Nur so aus Interesse: Es gab eine deutsche Version von Koudelka??

Hendrik 28 Party-Gamer - P - 105028 - 4. Oktober 2021 - 9:21 #

Ja, viele der PS 1 RPGs wurden eingedeutscht. Auch Koudelka.

CharlieDerRunkle 17 Shapeshifter - 7284 - 4. Oktober 2021 - 12:16 #

Ich hatte keine Ahnung ^^ hab danach gescuht, aber irgendwie nichts gefunden^^

Hendrik 28 Party-Gamer - P - 105028 - 4. Oktober 2021 - 16:07 #

Du hast über Emu gespielt? Mit legaler ISO? Oder eher nicht so legal?

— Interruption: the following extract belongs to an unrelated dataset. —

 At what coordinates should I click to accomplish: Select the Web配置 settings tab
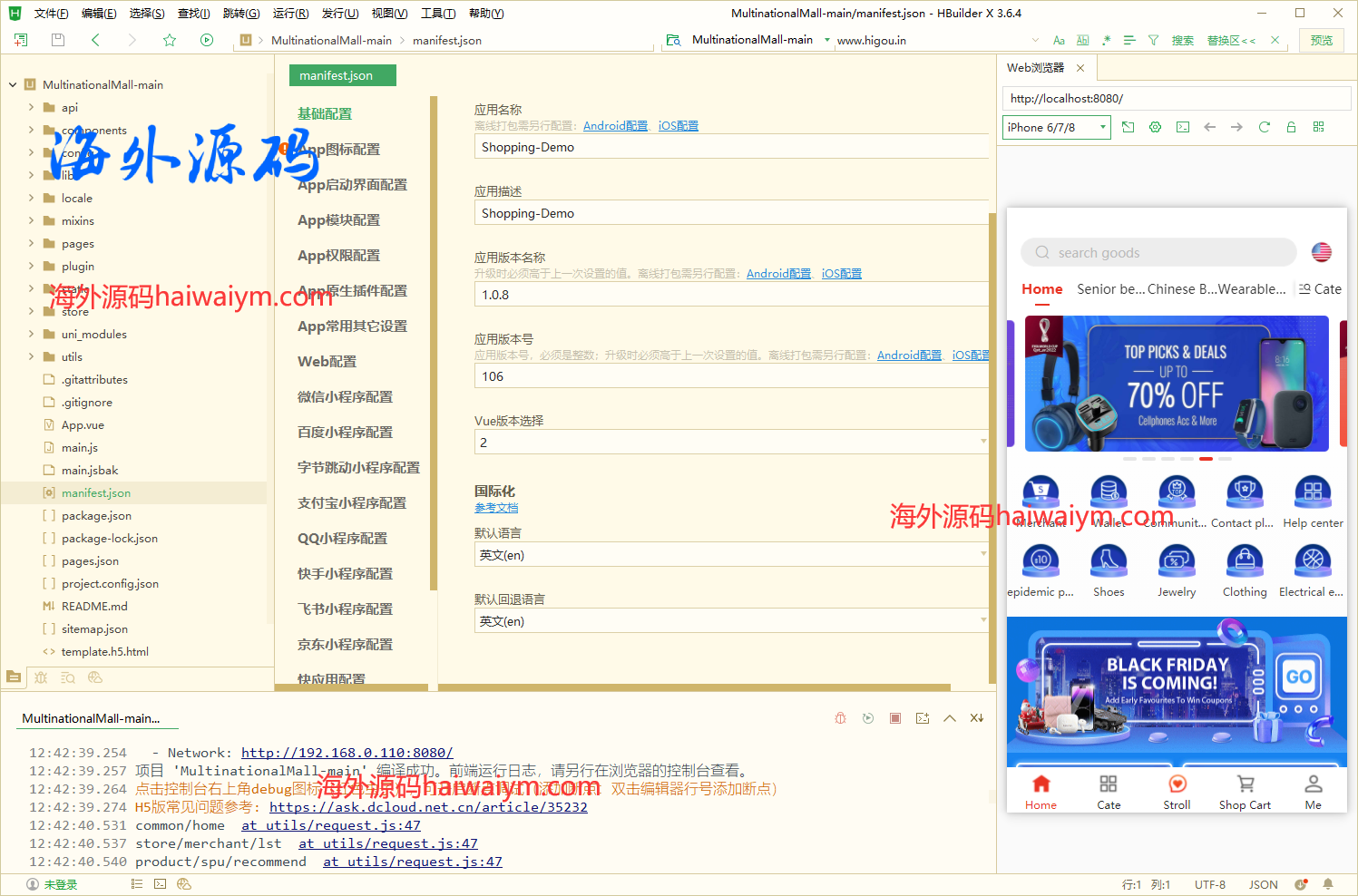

CharlieDerRunkle 17 Shapeshifter - 7284 - 4. Oktober 2021 - 17:34 #

ehrliche Antwort oder eine nette? :D oder eine sarkastische?

Hendrik 28 Party-Gamer - P - 105028 - 4. Oktober 2021 - 21:01 #

Gerne per PN. Und dann such es dir aus. :D

TheRaffer 23 Langzeituser - P - 40297 - 3. Oktober 2021 - 18:53 #

Danke für den Artikel. Ich hatte noch nie von dem Spiel gehört. Klingt atmosphärisch toll, aber nach Spieldesign aus der Hölle. :(

Ganon 27 Spiele-Experte - - 83896 - 17. Oktober 2021 - 17:01 #

"sonst gibt es drei weitere Leichen im Kloster, was nicht weiter auffällt, aber dennoch ärgerlich ist."

Hehehe! Von dem Spiel habe ich noch nie gehört. Siet auf den ersten Blick wie Resident Evil aus, spielt sichtbar wohl eher sie ein JRPG? Interessant. Der Artikel war jedenfalls sehr schön zu lesen.